Com o mesmo integral respeito que tenho por todos os candidatos não me parece que o PAICV e o MpD dispensem sempre a esses municípios os seus políticos de topo que possuam cumulativamente o perfil que atrás referi. Infelizmente, salvo raras excepções, os políticos de topo na oposição autárquica vêem nas câmaras emblemáticas mais um crematório político – devido ao confronto directo e personalizado – que procuram evitar a todo o custo, do que um posto de prestígio e de honroso e benéfico exercício de cidadania no confronto de ideias e programas e uma oportunidade de servir (não servir-se). Têm medo do sufrágio popular e do jogo democrático no qual só se submetem quando as hipóteses de ganhar são elevadas.

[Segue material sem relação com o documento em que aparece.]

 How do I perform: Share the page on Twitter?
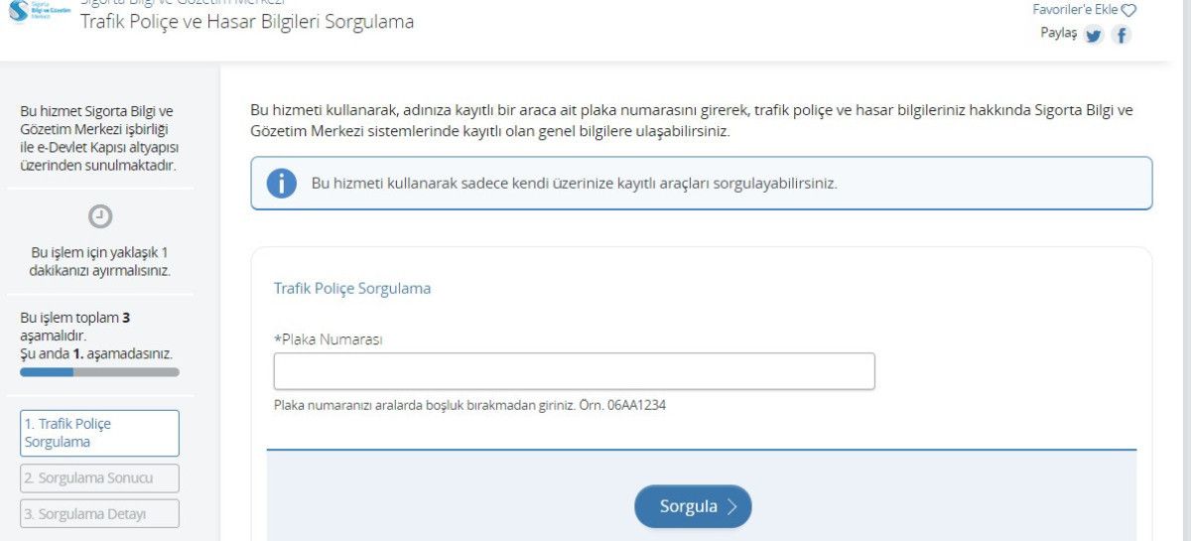(x=1094, y=36)
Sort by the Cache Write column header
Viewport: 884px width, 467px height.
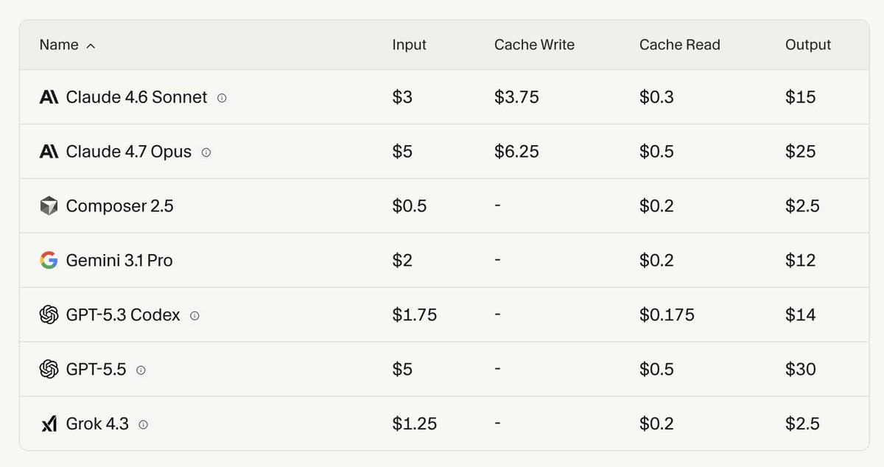coord(534,45)
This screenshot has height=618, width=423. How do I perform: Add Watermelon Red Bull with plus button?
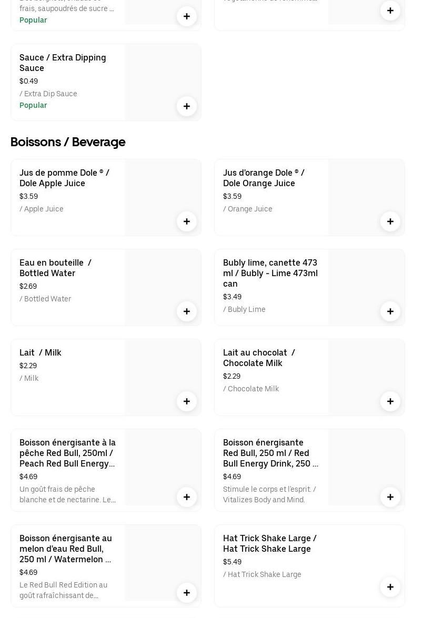point(187,593)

E, por isso, a função de presidente de câmara não é suficientemente prestigiada embora muito desejada...
Não incluo UCID e o PTS nesta análise porque não só não são partidos da área da governação como ainda têm um carácter vincadamente “regional” e a sua presença fora do seu “habitat natural” é apenas um ensaio para um futuro alargamento do seu território político.

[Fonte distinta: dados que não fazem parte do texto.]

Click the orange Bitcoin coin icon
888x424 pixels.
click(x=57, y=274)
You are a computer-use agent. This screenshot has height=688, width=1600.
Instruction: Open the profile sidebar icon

Compreendo que para aqueles que se recandidatam e tenham trabalho feito – qualidade e quantidade função do tempo – os critérios sejam algo diferentes mas não é por isso que as minhas observações perdem validade.
Uma outra perspectiva é a que diz respeito aos dinossauros, aqueles que se querem eternizar no poder com a vã vaidade de se julgarem missionados ou sobredotados. Democracia significa competência, mérito, mas significa também alternância. E nenhuma estrutura pública que não tenha a capacidade de se renovar poderá avançar. E muitos desses dinossáurios – felizmente que é uma espécie em extinção – têm-se mostrado esgotados na sua criatividade, arrogantes na sua postura e demasiado modestos e ineficazes na procura das verdadeiras soluções de que padecem os seus municípios. Move-lhes apenas o apego ao poder. Acomodam-se, rotinam-se e transformam-se em verdadeiros funcionários públicos (no mau sentido) esquecendo-se que a vereação é uma função política e não uma profissão. E o mais grave, é que são acompanhados neste seu exercício de egocentrismo delirante pelos seus próprios partidos que não se acautelam e se mostram incapazes de uma visão estratégica que permita a preparação atempada dos seus substitutos por um programado e cirúrgico rejuvenescimento das listas e um “contrato” de apoio.
Por último a questão do “voto útil”. É um conceito polémico e subjectivo. Não votar por convicção mas para evitar um mal maior. É um voto baseado em conjecturas e num cálculo de probabilidades sobre elas que normalmente não tem consistência. Não é um fenómeno apenas cabo-verdiano mas global e tem como uma das consequências a bipolarização política. Felizmente que não é muito usual nas autárquicas.
Esperemos, que todos aqueles que não são militantes de partidos políticos, que não tenham obrigações partidárias, e é, felizmente, a grande maioria, que votem em consciência, no candidato que lhes ofereça garantia de dedicação e muito trabalho numa gestão urbana que assegure o progresso do município e a melhoria do bem-estar dos munícipes.